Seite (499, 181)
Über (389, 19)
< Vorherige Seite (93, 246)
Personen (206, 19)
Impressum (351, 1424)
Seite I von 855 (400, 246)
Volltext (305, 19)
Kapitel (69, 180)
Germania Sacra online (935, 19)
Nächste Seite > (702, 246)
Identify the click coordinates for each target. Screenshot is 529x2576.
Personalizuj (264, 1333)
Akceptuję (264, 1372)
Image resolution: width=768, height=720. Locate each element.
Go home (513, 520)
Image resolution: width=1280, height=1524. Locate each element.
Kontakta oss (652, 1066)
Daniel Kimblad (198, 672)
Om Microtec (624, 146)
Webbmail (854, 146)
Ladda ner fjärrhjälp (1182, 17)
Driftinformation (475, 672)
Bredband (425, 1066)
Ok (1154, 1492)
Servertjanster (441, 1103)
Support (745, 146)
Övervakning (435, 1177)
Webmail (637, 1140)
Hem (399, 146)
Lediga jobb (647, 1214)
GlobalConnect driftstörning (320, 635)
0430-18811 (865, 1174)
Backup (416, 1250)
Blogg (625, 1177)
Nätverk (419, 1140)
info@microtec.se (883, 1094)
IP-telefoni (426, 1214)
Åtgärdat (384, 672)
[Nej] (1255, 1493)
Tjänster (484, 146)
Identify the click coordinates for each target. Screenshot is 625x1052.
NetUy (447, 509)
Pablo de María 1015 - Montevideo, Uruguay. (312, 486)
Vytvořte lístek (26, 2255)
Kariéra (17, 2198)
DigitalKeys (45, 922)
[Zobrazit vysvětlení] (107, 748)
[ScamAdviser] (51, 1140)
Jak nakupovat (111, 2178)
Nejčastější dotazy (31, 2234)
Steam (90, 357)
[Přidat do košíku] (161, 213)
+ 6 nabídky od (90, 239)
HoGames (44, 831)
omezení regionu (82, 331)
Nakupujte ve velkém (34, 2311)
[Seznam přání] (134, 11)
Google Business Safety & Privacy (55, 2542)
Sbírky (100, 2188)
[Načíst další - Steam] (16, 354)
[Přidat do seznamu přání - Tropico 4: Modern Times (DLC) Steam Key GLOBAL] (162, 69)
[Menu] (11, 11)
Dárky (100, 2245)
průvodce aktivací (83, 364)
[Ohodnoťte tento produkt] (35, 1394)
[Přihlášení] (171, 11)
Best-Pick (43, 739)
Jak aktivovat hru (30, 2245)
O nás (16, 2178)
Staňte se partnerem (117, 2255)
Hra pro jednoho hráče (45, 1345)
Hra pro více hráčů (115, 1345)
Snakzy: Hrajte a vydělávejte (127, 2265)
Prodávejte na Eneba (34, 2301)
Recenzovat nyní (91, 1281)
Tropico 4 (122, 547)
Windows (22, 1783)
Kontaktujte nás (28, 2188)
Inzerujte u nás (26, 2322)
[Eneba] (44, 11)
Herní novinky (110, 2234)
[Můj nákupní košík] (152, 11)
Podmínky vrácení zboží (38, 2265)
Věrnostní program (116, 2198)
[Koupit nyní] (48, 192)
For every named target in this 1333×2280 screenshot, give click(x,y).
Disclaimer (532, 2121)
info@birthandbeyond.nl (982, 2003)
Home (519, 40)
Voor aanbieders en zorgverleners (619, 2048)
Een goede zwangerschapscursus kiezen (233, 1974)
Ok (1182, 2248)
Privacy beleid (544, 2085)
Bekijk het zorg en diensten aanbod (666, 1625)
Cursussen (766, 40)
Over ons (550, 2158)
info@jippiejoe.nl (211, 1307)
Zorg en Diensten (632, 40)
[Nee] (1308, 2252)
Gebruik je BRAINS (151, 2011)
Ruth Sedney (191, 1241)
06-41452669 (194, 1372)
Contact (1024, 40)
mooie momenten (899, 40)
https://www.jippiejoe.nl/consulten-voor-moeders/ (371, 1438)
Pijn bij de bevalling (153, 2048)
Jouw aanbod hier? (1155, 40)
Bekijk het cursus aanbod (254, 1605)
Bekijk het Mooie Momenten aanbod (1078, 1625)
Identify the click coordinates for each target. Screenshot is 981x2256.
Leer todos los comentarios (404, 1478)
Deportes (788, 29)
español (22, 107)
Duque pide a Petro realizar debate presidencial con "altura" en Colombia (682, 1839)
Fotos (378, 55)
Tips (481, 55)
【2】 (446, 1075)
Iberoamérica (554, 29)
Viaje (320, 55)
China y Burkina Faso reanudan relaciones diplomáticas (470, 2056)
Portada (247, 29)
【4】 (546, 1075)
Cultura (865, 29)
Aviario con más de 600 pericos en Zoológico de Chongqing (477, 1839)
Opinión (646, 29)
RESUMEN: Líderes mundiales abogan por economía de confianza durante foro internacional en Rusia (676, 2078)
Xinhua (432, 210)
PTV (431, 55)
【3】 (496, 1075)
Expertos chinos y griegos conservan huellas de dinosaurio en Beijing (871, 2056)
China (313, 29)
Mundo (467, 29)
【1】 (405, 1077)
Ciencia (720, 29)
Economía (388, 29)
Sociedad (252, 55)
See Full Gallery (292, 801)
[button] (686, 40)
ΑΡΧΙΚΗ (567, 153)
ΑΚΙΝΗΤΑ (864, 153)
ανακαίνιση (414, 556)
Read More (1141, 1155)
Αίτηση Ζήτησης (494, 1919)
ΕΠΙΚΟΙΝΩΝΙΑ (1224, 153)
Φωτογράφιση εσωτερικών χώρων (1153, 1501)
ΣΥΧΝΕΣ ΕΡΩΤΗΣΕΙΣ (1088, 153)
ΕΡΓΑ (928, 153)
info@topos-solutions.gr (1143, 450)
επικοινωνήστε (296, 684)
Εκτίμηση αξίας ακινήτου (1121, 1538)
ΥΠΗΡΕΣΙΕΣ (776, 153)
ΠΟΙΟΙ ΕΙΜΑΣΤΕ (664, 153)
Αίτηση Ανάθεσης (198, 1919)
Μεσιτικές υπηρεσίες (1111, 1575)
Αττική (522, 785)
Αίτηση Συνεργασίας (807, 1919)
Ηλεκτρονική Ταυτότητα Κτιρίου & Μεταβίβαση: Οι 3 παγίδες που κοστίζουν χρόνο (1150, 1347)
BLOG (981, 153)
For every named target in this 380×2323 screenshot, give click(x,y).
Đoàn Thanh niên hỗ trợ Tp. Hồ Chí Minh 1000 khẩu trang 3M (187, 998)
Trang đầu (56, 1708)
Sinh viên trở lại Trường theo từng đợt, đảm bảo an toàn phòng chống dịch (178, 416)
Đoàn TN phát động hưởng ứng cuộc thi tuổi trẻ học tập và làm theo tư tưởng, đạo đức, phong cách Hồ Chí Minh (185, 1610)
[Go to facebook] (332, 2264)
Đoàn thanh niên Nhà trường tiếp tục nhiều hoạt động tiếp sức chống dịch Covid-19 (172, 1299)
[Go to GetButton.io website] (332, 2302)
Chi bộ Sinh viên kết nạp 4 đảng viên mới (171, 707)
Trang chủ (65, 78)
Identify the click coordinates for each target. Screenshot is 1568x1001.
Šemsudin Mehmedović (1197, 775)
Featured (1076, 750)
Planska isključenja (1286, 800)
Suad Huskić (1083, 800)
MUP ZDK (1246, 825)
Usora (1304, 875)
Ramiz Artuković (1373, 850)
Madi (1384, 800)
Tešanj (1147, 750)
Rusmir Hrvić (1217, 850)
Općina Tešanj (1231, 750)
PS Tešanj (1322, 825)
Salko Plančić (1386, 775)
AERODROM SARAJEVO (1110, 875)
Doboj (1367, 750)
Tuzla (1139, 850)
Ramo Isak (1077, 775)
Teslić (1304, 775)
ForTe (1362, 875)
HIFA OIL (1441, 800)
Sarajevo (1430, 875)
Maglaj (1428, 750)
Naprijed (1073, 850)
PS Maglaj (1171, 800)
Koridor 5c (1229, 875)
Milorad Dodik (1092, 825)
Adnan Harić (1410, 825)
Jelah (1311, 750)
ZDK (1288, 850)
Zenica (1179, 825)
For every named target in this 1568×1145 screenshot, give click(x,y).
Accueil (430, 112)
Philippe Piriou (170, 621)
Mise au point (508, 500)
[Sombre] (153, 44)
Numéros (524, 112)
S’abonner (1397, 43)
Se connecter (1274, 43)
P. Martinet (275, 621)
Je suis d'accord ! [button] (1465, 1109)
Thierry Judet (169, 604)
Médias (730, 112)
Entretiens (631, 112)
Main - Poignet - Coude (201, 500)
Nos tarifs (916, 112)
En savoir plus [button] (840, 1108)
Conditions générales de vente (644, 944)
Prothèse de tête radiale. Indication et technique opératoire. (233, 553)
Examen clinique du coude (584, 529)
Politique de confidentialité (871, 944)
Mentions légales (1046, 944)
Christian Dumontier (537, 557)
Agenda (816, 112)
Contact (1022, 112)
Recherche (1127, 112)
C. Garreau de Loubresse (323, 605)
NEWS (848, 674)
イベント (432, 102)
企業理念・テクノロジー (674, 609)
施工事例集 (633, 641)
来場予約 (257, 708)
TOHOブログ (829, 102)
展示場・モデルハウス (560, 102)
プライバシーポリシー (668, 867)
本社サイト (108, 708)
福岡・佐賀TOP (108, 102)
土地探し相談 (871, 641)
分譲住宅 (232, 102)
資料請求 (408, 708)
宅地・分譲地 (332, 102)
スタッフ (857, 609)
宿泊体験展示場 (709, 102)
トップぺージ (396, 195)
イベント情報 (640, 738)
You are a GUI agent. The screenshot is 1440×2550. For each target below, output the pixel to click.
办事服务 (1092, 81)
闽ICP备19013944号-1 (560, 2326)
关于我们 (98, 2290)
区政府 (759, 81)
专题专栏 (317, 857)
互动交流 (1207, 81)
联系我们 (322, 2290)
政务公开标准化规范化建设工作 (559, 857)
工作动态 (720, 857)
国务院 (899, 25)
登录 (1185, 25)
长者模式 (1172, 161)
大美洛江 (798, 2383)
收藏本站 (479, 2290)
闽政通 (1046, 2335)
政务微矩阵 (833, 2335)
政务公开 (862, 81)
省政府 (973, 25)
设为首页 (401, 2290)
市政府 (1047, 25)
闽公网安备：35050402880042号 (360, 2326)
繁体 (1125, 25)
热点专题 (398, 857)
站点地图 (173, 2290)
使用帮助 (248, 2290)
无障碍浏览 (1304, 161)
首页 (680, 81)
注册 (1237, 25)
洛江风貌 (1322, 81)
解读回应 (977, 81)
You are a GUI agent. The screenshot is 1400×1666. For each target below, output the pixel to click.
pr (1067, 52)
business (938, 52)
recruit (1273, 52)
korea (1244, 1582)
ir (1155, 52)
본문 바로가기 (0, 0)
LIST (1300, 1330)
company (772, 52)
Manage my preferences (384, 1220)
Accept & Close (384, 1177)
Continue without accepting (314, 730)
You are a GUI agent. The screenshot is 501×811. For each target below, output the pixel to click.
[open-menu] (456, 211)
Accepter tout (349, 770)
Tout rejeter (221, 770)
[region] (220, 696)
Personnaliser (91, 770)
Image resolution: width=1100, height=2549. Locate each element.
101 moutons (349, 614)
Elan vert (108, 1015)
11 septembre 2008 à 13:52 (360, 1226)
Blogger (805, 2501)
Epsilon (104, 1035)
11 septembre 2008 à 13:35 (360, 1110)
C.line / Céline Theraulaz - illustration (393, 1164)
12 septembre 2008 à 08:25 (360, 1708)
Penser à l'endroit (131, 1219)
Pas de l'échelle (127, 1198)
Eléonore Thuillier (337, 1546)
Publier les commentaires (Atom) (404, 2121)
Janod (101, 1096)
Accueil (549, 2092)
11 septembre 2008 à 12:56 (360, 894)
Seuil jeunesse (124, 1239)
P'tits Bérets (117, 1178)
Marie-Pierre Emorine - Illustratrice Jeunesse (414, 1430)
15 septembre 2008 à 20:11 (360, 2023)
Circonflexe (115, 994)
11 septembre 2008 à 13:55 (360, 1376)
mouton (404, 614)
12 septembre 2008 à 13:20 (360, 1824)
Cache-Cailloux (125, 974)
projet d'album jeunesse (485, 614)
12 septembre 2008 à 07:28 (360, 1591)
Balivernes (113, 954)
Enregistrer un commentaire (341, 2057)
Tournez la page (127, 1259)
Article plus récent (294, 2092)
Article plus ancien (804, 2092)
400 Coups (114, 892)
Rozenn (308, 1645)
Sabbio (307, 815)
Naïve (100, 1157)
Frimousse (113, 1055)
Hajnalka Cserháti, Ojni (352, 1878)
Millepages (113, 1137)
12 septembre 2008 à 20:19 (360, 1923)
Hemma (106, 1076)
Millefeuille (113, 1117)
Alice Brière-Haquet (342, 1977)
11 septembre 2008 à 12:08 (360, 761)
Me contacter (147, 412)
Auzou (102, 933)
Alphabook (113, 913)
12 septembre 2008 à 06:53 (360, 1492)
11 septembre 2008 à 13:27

**Direction**
Copy the entries from the first line through the line that contains "Backup (416, 1250)", including both of those lines, and reproduce each line without any change.

**Problem solution**
Seite (499, 181)
Über (389, 19)
< Vorherige Seite (93, 246)
Personen (206, 19)
Impressum (351, 1424)
Seite I von 855 (400, 246)
Volltext (305, 19)
Kapitel (69, 180)
Germania Sacra online (935, 19)
Nächste Seite > (702, 246)
Identify the click coordinates for each target. Screenshot is 529x2576.
Personalizuj (264, 1333)
Akceptuję (264, 1372)
Image resolution: width=768, height=720. Locate each element.
Go home (513, 520)
Image resolution: width=1280, height=1524. Locate each element.
Kontakta oss (652, 1066)
Daniel Kimblad (198, 672)
Om Microtec (624, 146)
Webbmail (854, 146)
Ladda ner fjärrhjälp (1182, 17)
Driftinformation (475, 672)
Bredband (425, 1066)
Ok (1154, 1492)
Servertjanster (441, 1103)
Support (745, 146)
Övervakning (435, 1177)
Webmail (637, 1140)
Hem (399, 146)
Lediga jobb (647, 1214)
GlobalConnect driftstörning (320, 635)
0430-18811 (865, 1174)
Backup (416, 1250)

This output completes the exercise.